As companhias aéreas têm calculado ocupações acima de 90% nos voos internacionais saindo do Brasil entre novembro e janeiro de 2022 - antes da pandemia, esse percentual rondava 80%. As empresas argumentam que fazer mudanças na malha aérea e colocar mais oferta de assentos no mercado não é tão simples, diante do cenário ainda instável da pandemia. A mais recente variável é a nova variante de covid-19, a Ômicron.
“Há receio de se elevar muito a oferta e não saber se vai ter venda”, disse Diogo Elias, diretor de marketing e vendas da Latam Brasil.
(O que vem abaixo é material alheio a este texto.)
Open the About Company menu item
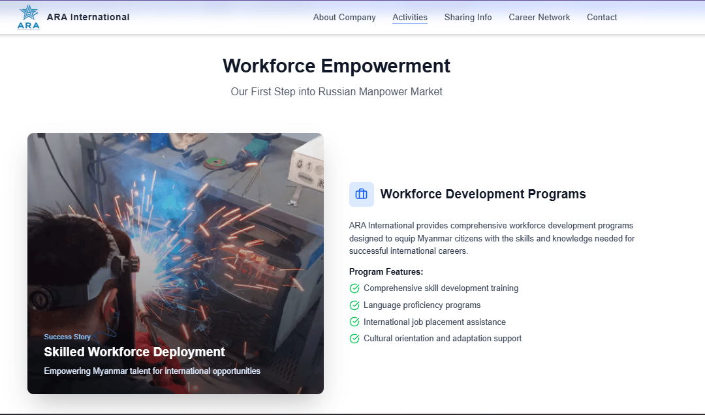This screenshot has width=705, height=415. tap(345, 17)
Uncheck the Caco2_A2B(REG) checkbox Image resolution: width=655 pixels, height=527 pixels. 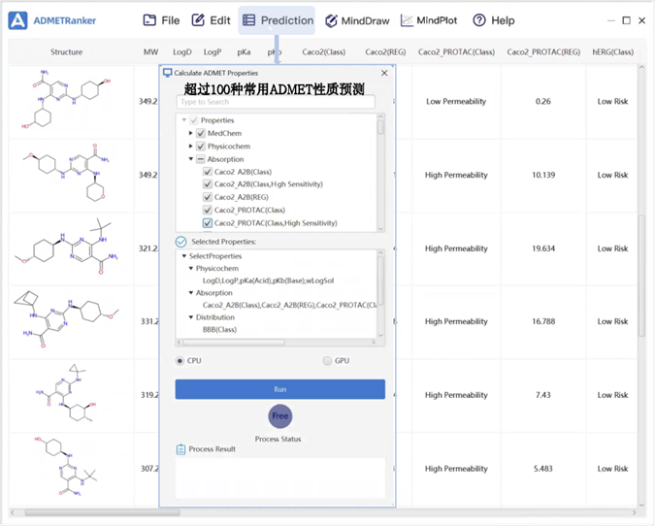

A empresa retomou em novembro 32% da oferta de assentos do Brasil para o exterior, na comparação com o período pré-crise sanitária.
A empresa realizou promoções na Black Friday que, segundo o executivo, tiveram um resultado abaixo do esperado para os voos internacionais. Elias não descarta o surgimento da nova variante como um dos fatores que desencorajaram os viajantes.
O preço mais alto dos bilhetes, segundo o executivo da Latam, é consequência de diversos fatores. Além da oferta menor, o setor tem sido pressionado pela desvalorização do real (cerca de 50% dos custos são em dólar) e alta do combustível de aviação. De acordo com a Associação Brasileira das Empresas Aéreas (Abear) no acumulado de janeiro a outubro, o preço do derivado do petróleo aumentou 71% na comparação com 2020. Somente em outubro, o preço subiu cerca de 20%. O combustível, historicamente, corresponde a um terço das despesas do setor.
Segundo a Latam, há ainda uma gama grande de clientes que optaram por não receber o dinheiro de volta após o cancelamento de voos e que estão remarcando a passagem para este fim de ano, limitando ainda mais o volume de assentos disponíveis para venda. “Tivemos voos internacionais que nasceram com ocupação de 60%. Temos também uma gama grande de clientes com milhas, que não foram gastas na pandemia. Quase 50% dos nossos primeiros voos para Cancún eram de pessoas resgatando pontos”, disse Elias.
Gonzalo Romero, diretor-geral da Air Europa no Brasil, destacou que a empresa tem perdido margem para manter os preços das passagens estáveis. Entretanto, o cenário para o dólar é um desafio ao turista brasileiro.
“Além disso, agora 70% dos nossos passageiros voando estão comprando passagem em um intervalo de 60 dias, característica que se via no setor de corporativo”, explicou. Antes, um passageiro de lazer costumava comprar passagens com intervalo entre 70 e 150 dias antes do voo. Quanto mais perto da viagem, mais caro fica o bilhete. “Por isso estamos incentivando os passageiros a comprar com mais tempo de antecedência”, acrescentou. A empresa tem mantido políticas de remarcação gratuita para incentivar esse movimento.
O cenário mais complexo para os preços tem sido sentido na cadeia de turismo. Frederico Levy, vice-presidente da Associação Brasileira das Operadoras de Turismo (Braztoa) disse que antes da pandemia era comum encontrar passagem para a Europa por volta de US$ 1 mil sem ser considerada um preço promocional. “Hoje, a gente vê os preços na faixa de US$ 2 mil”.
Ele destacou que atualmente todas as operadoras associadas à Braztoa já realizam vendas internacionais, o que seria uma vitória, mas o preço das passagens e o câmbio têm sido um desafio. “Vemos empresas na faixa de vendas de 20% a 25% do que era no pré-pandemia”, disse.